Ingediend | 24 oktober 2014 |
---|---|
Beantwoord | 19 december 2014 (na 56 dagen) |
Indiener | Lilian Helder (PVV) |
Beantwoord door | Opstelten (minister justitie en veiligheid) (VVD) |
Onderwerpen | cultuur en recreatie organisatie en beleid recht religie |
Bron vraag | https://zoek.officielebekendmakingen.nl/kv-tk-2014Z18810.html |
Bron antwoord | https://zoek.officielebekendmakingen.nl/ah-tk-20142015-887.html |
Ik ben bekend met dit bericht. De Raad voor de rechtspraak heeft mij meegedeeld dat de rechtbank Den Haag heeft bevestigd dat de betrokken partijen een schikking zijn overeengekomen die inhoudt dat zij hun geschil zullen voorleggen aan een imam, dat zij ten overstaan van de imam zullen zweren op de Koran dat hun stelling de waarheid is, dat de eiser daarna van zijn vordering zal afzien en de procedure vervolgens definitief zal worden doorgehaald. Deze schikking heeft plaatsgevonden op grond van Nederlands recht en niet op grond van shariabeginselen. Ik verwijs verder naar mijn antwoord op vragen 2 en 4.
Deze schikking heeft plaatsgevonden op grond van Nederlands recht en niet op grond van shariabeginselen. Artikel 131 Wetboek van Burgerlijke Rechtsvordering (Rv) bepaalt dat in een civiele procedure, nadat de gedaagde voor antwoord heeft geconcludeerd, een comparitie van partijen wordt gepland. Doel van een dergelijke comparitie is enerzijds het beproeven van een schikking (artikel 87 Rv) en anderzijds het verkrijgen van inlichtingen over de zaak (artikel 88 Rv). Indien partijen tijdens de zitting een schikking bereiken, dan kunnen zij deze schikking laten opnemen in een proces-verbaal. De uitgifte van dit proces-verbaal geschiedt in executoriale vorm, waarmee nakoming kan worden afgedwongen.
Uitgangspunt bij het treffen van een schikking is dat partijen vrij zijn in de wijze waarop zij hun geschil willen beëindigen. Daaronder valt de vrijheid om zelf te bepalen aan wie zij hun geschil voorleggen ter beëindiging. De rechter zal de bereikte schikking opnemen in het proces-verbaal als partijen dat wensen, tenzij de schikking in strijd is met de wet of de goede zeden (zie artikel 3:40 Burgerlijk Wetboek). Ik treed niet in deze beoordeling door de onafhankelijke rechter.

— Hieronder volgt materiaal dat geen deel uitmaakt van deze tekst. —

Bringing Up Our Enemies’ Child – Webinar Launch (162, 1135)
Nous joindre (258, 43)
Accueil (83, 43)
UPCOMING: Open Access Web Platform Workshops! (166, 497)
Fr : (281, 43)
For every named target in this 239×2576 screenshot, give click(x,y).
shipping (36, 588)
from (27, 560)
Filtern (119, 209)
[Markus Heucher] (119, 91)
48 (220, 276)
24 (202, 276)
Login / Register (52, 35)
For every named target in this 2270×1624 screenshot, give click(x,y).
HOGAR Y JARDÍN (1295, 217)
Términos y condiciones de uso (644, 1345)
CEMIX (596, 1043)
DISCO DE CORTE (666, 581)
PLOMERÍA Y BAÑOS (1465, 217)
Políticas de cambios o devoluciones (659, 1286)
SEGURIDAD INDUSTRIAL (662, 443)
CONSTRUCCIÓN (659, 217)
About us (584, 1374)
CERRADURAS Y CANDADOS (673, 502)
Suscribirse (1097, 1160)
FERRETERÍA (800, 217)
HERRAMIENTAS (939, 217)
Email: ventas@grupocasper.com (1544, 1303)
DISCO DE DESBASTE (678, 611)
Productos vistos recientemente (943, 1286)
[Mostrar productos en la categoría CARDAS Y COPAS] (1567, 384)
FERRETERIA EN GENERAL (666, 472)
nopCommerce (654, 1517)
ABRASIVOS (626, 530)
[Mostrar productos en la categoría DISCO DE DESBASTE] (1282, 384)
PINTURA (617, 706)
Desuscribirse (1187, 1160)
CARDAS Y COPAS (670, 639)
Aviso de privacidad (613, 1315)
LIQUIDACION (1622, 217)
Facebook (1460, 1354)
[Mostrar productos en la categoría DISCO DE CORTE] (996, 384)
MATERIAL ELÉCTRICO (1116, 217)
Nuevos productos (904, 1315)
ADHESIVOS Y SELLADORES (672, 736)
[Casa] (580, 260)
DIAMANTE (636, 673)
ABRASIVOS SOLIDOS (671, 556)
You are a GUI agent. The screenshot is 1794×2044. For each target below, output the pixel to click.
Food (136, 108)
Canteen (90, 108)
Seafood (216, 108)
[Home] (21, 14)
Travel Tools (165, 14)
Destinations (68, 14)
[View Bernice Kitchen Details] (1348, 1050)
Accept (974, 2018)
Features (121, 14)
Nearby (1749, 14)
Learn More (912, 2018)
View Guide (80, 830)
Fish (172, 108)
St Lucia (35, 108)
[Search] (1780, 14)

Ja, het is in strijd met de beginselen van de Nederlandse democratische rechtsstaat als mensen een eigen rechtssysteem hanteren dat zich buiten de kaders van onze rechtsorde begeeft. Het kabinet ziet het als haar taak dit te voorkomen. In dit specifieke geval was hiervan echter geen sprake.
Zie antwoord vraag 2.
Hierbij deel ik u mede dat de schriftelijke vragen van het lid Helder (PVV) van uw Kamer aan de Minister van Veiligheid en Justitie over het bericht dat partijen een sharia schikking hebben bereikt bij de Rechtbank Den Haag (ingezonden 24 oktober 2014) niet binnen de gebruikelijke termijn kunnen worden beantwoord, aangezien nog niet alle benodigde informatie is ontvangen. Ik streef ernaar de vragen zo spoedig mogelijk te beantwoorden.